Halwai December 18, 2024

Ingredients:

• 1/4 cup – split peas cooked with enough water so that you have about 2 cups of liquid remaining after cooking
• 1 tbsp – rasam powder
• 2 green chillies, sliced
• 1 sprig Curry leaves
• 8 Cloves garlic, thinly sliced
• 1 large tomato, diced
• 1/2 Lemon – juice
• 1 tsp – canola or other vegetable oil
• 1 tsp – Mustard Seeds
• A pinch of asafetida (hing)
• 2 tbsp – cilantro, chopped, for garnish

Method:

  1. Heat the oil in a saucepan.
  2. Add the hing and mustard seeds.
  3. When the mustard splutters, add the garlic.
  4. Stir the garlic around for a minute or until it turns a light golden-brown.
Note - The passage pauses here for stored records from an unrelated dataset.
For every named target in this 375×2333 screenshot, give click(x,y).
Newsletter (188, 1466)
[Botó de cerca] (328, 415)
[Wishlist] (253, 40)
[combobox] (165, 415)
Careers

Do not allow it to get too dark as it will turn bitter.
  5. Add curry leaves, green chillies, and tomato.
  6. Cook until the tomato begins to break down.
  7. Add the rasam powder and cook for a minute.
  8. Add the lentils and the cooking liquid.
  9. Add salt and allow the rasam to come to a boil.
  10. Lower the heat and simmer on a low flame about 10 minutes.
  11. Add the lemon juice.
  12. Check salt and turn off heat.
  13. Garnish with cilantro.
  14. Serve hot with rice or just by itself, like a soup.